How will Dejounte Murray fit in beside Trae Young at Atlanta Hawks?
Dejounte Murray and Trae Young, both players who were selected for last season’s All-Star Game, look like being one of the NBA’s top backcourt pairings.
The NBA market leaves no one indifferent. While some movements take place over weeks or even months, others take place in a matter of hours, without prior notice. This was the case of the late June trade between the Atlanta Hawks and the San Antonio Spurs, which saw the Spurs send Dejounte Murray to Georgia. Murray, 25, will now form a backcourt pairing with Trae Young, one of the stars of the league.
Destined to meet
After a disappointing year in which they finished ninth in the East, made the Playoffs via the Play-In, then fell in the first round against the Miami Heat (4-1), the Hawks needed a change. The roster that was one step away from the NBA Finals two seasons ago was more in doubt than ever.
It was a trade involving two teams that both needed it. San Antonio’s total change of direction (seeking to drop down the standings to get better players in the Draft) forced them to offload their most valuable player, while the Hawks were looking for a safe pair of hands alongside Young, one of the best players in the league. They were destined to meet.
With the departure of John Collins up in the air, Atlanta sent Danilo Gallinari to San Antonio - he was subsequently cut by the Spurs and joined the Boston Celtics - and gave the Texans three first-round Draft picks: in 2023, via the Charlotte Hornets, and in 2025 and 2027.
How Murray, Young will gel remains an unknown
Murray may spark doubts about how he’ll fit into Nate McMillan’s system, given he and Young are both point guards. His incredible talent and versatility allowed him to average 21.1 points, 9.2 assists, 8.3 rebounds and two steals per game and be chosen for the latest edition of the All-Star Game.
And his numbers don’t do justice to his incredible defensive abilities. This is perhaps the area in which he can be the best foil for Young, who struggles underneath his own basket against top teams. Murray may also be able to help bring on the No. 11′s game without ball in hand.
They’re an unusual couple who are a departure from the philosophy that the NBA has followed in the last decade. It should be remembered that, in addition to the 28.4 points Young averaged per game, he managed to supply 9.7 assists per night.

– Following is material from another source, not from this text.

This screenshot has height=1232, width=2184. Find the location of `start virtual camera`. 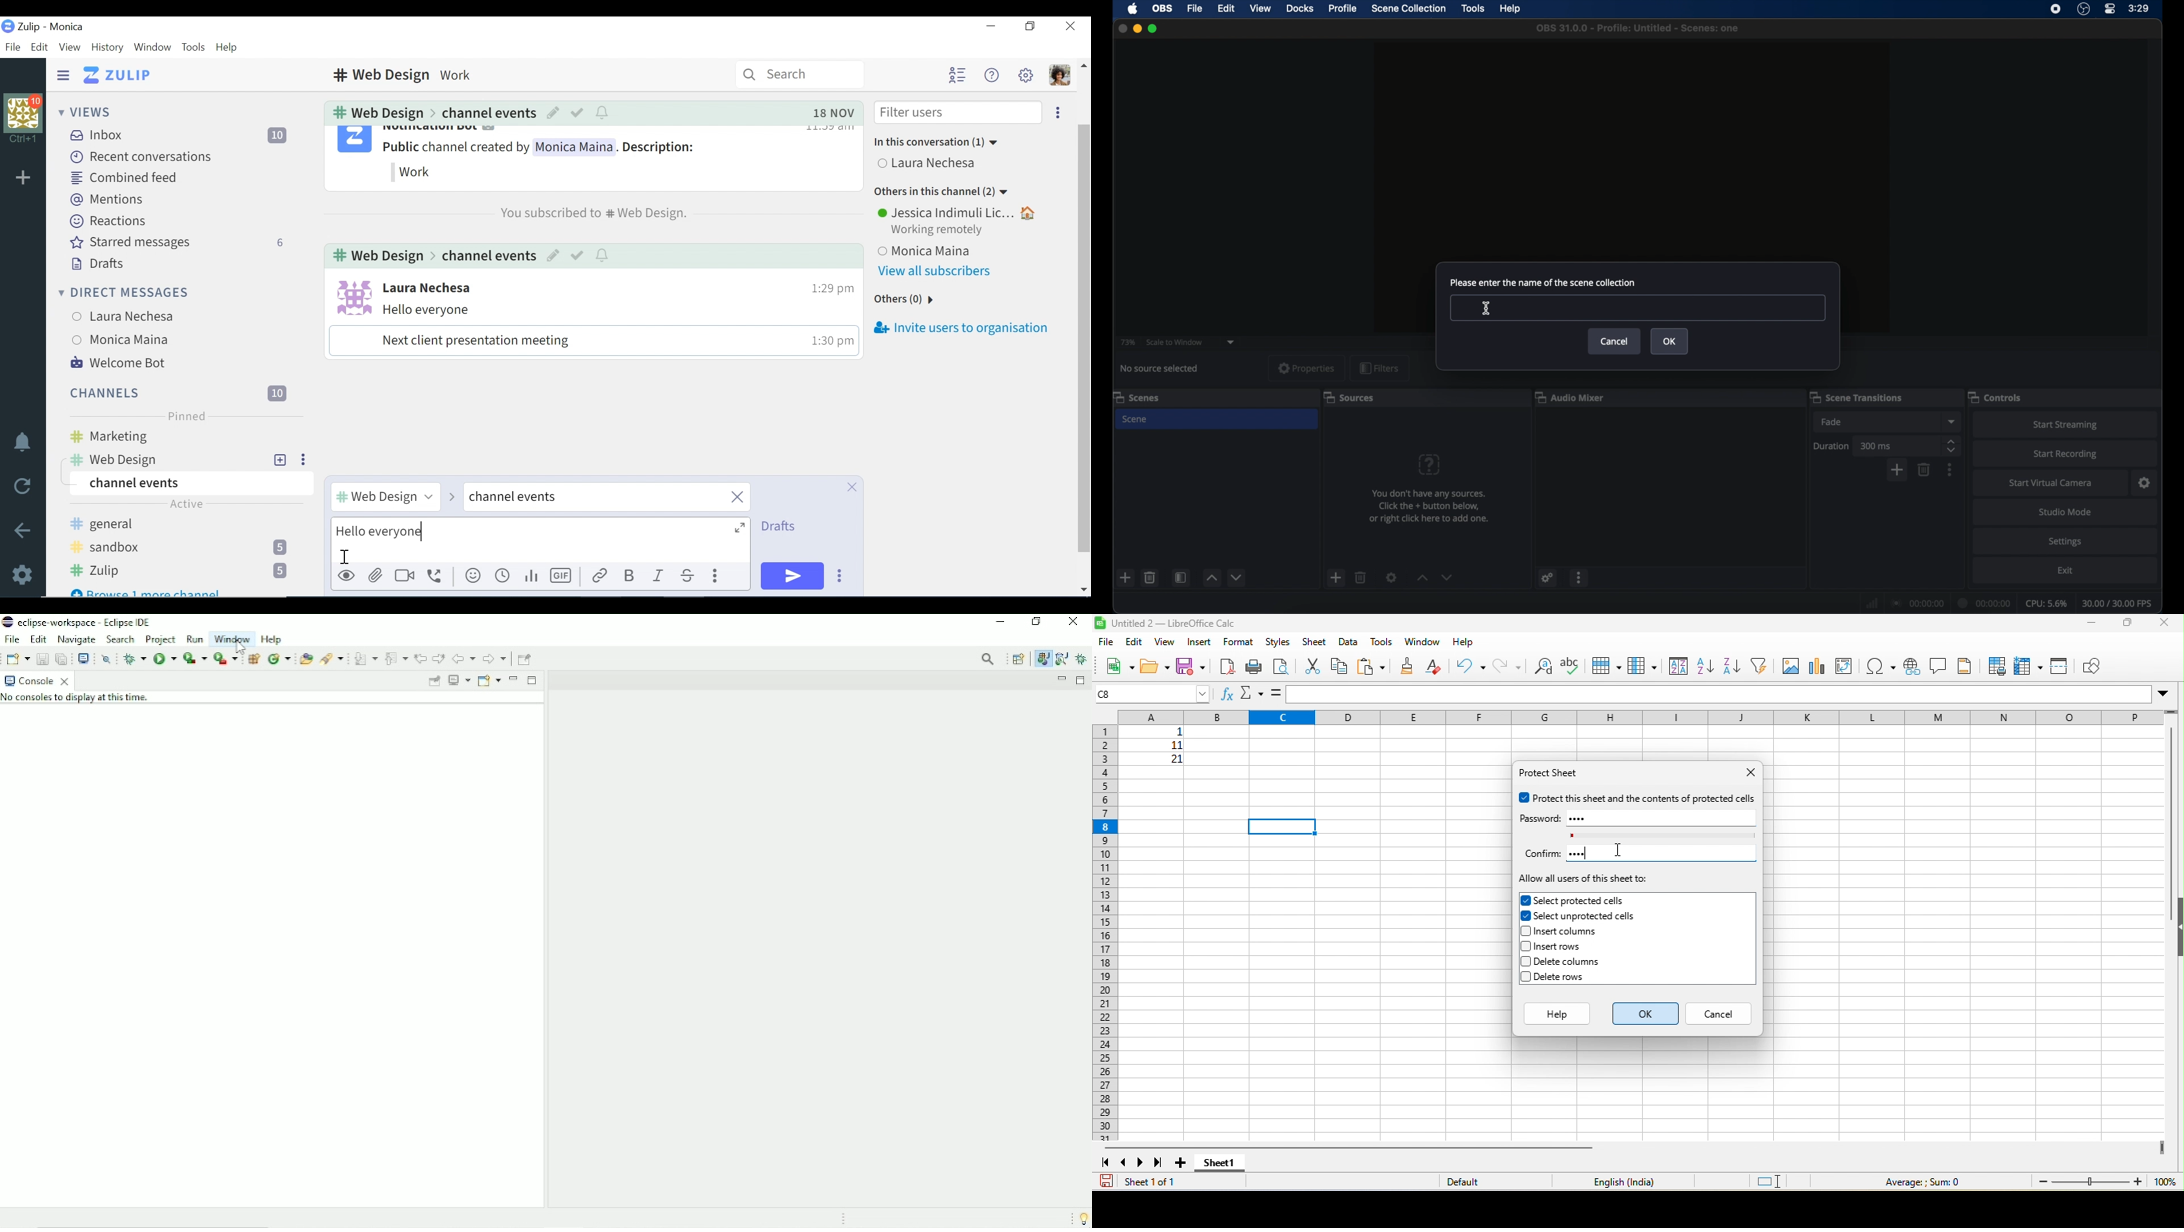

start virtual camera is located at coordinates (2050, 483).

With more than nine assists each per game, Murray and Young are two players who require the ball to produce, who look to grab the spotlight every time they step onto the court. McMillan will have the task of bringing out the best in each for the common good.
Murray: “It won’t be too hard to fit in”
If anything characterises the former Spurs guard, it’s the versatility and variety he can add to his team’s system. In an interview with the US media outlet Hoopshype in July, Murray spoke of his excitement at joining the Hawks and his confidence that he’ll slot seamlessly into the team.
“We [Murray and Young] have been texting each day, whether it’s about life, basketball, or taking care of our family and building that chemistry,” he said, adding: “They already have a culture over there that they built. There’s a brotherhood. For me, it won’t be too hard to fit in. I work hard, and I can adapt to any environment I’m put in with my style of play and willingness to learn and work. It’s going to be a smooth transition. I think we’ll figure it out. We’re both smart, and we love the game.”
Two All-Stars will lead Atlanta’s project next season. The doubts in Brooklyn, the unknowns in Philadelphia and the uncertain future in Miami may open the door for the Hawks to be one of the best teams in the East, and - why not? - fight for the championship. Murray, without a doubt, has all the tools to help them do that.